Instruction:
Reproduce each of the entries below word for word, leaving out the pictures.

[Source entries]
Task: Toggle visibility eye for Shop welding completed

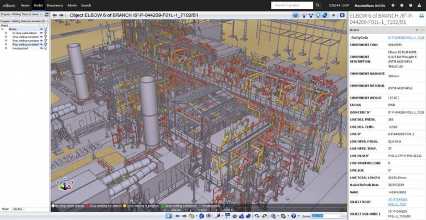Action: [x=41, y=37]
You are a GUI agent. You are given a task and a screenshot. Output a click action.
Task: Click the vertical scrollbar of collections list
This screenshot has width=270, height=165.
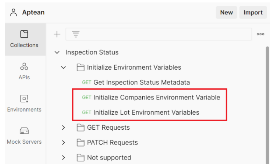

Solved problem:
Task: Toggle visibility eye for Shop welding completed

Action: [x=41, y=37]
You are a GUI agent. You are given a task and a screenshot. Output a click action.
Task: Click the vertical scrollbar of collections list
This screenshot has width=270, height=165.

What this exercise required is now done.